In [5]:
import sys

sys.path.append(r"..\\")

import os
import glob
import numpy as np
import pandas as pd
import tensorflow as tf
import matplotlib.pyplot as plt

TORNET_DATA_INPUT_FOLDER = r"/mnt/c/users/handypark/Documents/Grad_School_Courses/CS_230/tornet"

In [6]:
"""
TorNet's data loading code, re-imported here manually for loading data into TensorFlow.
For some reason, trying to import the data loading code using `from tornet.data.tf.loader` wasn't working as expected,
so we re-copy that code over here to make use of it.
"""
from typing import List, Dict

from tornet.data.loader import query_catalog, read_file
from tornet.data.constants import ALL_VARIABLES
from tornet.data import preprocess as pp

def create_tf_dataset(files:str,
                      variables: List[str]=ALL_VARIABLES,
                      n_frames:int=1,
                      tilt_last: bool=True) -> tf.data.Dataset:
    """
    Creates a TF dataset object via the function read_file.   
    This dataset is somewhat slow because of the use of 
    tf.data.dataset.from_generator.  It is recommended to
    use this only as a means to call ds.save() to create a 
    much faster copy of the dataset.
    """
    assert len(files)>0
    # grab one file to gets keys, shapes, etc
    data = read_file(files[0],variables=variables,n_frames=n_frames, tilt_last=tilt_last)
    
    output_signature = { k:tf.TensorSpec(shape=data[k].shape,dtype=data[k].dtype,name=k) for k in data }
    def gen():
        for f in files:
            yield read_file(f,variables=variables,n_frames=n_frames, tilt_last=tilt_last)
    ds = tf.data.Dataset.from_generator(gen,
                                        output_signature=output_signature)
    return ds
    

def shard_function(data: tf.Tensor) -> np.int64:
    """
    Function that "shards" the data in tf.data.Dataset.save().
    This transforms time stamp into a np.int64 between 0,..,9.
    This is optional and may make loading faster by utilizing more CPUs.
    
    """
    x = (data['time'][0]//10) % 10 # uses tens digit of epoch time for shard index
    if x % 10 == 0:
        return np.int64(0)
    elif x % 10 == 1:
        return np.int64(1)
    elif x % 10 == 2:
        return np.int64(2)
    elif x % 10 == 3:
        return np.int64(3)
    elif x % 10 == 4:
        return np.int64(4)
    elif x % 10 == 5:
        return np.int64(5)
    elif x % 10 == 6:
        return np.int64(6)
    elif x % 10 == 7:
        return np.int64(7)
    elif x % 10 == 8:
        return np.int64(8)
    elif x % 10 == 9:
        return np.int64(9)
    else:
        return np.int64(0)



def make_tf_loader(data_root: str, 
            data_type:str='train', # or 'test'
            years: list=list(range(2013,2023)),
            batch_size: int=128, 
            weights: Dict=None,
            include_az: bool=False,
            random_state:int=1234,
            select_keys: list=None,
            tilt_last: bool=True,
            from_tfds: bool=False,
            tfds_data_version: str='1.1.0'):
    """
    Initializes tf.data Dataset for training CNN Tornet baseline.

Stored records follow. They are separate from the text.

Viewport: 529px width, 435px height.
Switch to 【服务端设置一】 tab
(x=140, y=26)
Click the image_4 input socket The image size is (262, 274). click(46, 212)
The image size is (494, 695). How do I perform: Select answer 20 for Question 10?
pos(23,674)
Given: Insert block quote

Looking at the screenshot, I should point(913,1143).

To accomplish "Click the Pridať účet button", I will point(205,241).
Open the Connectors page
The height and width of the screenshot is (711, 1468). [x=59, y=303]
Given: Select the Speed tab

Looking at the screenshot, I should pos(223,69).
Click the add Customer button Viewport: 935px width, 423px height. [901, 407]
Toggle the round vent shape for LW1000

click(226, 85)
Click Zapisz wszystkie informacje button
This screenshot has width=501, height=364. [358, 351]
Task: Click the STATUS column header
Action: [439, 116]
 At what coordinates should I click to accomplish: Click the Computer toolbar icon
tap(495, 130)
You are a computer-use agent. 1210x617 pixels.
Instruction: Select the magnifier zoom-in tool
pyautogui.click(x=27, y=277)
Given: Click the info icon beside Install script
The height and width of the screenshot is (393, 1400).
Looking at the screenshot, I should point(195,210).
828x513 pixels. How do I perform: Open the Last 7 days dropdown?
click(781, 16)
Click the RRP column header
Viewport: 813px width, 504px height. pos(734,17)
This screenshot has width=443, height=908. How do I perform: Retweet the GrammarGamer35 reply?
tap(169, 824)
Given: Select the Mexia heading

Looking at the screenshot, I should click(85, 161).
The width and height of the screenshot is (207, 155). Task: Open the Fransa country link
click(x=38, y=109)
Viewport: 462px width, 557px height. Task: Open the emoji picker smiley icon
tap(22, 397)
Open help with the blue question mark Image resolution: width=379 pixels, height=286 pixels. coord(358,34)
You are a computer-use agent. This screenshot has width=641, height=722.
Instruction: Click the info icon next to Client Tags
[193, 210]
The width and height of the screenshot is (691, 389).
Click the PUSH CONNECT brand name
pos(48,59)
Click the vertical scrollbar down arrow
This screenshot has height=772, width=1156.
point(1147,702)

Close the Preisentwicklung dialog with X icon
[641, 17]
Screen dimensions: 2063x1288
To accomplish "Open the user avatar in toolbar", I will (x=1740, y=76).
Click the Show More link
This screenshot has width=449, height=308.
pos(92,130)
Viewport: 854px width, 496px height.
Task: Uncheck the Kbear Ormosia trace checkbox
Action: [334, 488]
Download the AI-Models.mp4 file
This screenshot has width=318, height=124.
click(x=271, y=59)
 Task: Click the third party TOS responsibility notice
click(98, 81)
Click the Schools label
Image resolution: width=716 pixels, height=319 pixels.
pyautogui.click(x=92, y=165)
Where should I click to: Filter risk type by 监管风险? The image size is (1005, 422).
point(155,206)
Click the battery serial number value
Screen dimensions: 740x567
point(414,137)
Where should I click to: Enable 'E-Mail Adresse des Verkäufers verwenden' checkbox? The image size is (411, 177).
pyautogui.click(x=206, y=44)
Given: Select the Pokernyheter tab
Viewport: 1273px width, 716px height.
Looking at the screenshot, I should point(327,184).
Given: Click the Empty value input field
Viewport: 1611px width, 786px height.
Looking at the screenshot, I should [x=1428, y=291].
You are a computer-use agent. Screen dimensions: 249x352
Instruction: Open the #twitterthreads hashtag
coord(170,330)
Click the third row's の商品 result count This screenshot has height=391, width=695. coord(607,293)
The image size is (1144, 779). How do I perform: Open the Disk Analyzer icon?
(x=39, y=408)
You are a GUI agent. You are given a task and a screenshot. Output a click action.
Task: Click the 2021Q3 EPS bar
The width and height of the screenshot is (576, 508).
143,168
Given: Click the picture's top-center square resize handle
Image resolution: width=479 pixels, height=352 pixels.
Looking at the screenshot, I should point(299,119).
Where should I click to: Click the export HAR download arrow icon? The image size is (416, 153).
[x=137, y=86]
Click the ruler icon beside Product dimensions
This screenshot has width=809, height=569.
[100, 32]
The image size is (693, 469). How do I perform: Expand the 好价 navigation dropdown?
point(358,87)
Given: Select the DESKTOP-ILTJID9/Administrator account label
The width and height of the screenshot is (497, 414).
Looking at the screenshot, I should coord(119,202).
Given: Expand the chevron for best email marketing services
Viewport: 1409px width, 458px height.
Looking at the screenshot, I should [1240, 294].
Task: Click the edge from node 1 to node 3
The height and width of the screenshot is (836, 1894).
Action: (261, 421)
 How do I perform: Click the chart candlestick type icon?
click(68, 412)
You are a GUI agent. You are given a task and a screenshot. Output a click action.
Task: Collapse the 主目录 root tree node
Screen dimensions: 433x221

    data_root - location of TorNet
    data_Type - 'train' or 'test'
    years     - list of years btwn 2013 - 2022 to draw data from
    batch_size - batch size
    weights - optional sample weights, see note below
    include_az - if True, coordinates also contains az field
    random_state - random seed for shuffling files
    select_keys - Only generate a subset of keys from each tornet sample
    tilt_last - If True (default), order of dimensions is left as [batch,azimuth,range,tilt]
                If False, order is permuted to [batch,tilt,azimuth,range]
    from_tfds - Use TFDS data loader, requires this version to be
                built and TFDS_DATA_ROOT to be set.  
                See tornet/data/tdfs/tornet/README.
                If False (default), the basic loader is used
    
    If you leave from_tfds as False, I suggest adding ds=ds.cache( LOCATION ) 
    in the training script to cache the dataset to speed up training times (after epoch 1)
    
    See the DataLoaders.ipynb notebook for details on how to resave TorNet in this way

    weights is optional, if provided must be a dict of the form
      weights={'wN':wN,'w0':w0,'w1':w1,'w2':w2,'wW':wW}
    where wN,w0,w1,w2,wW are numeric weights assigned to random,
    ef0, ef1, ef2+ and warnings samples, respectively.  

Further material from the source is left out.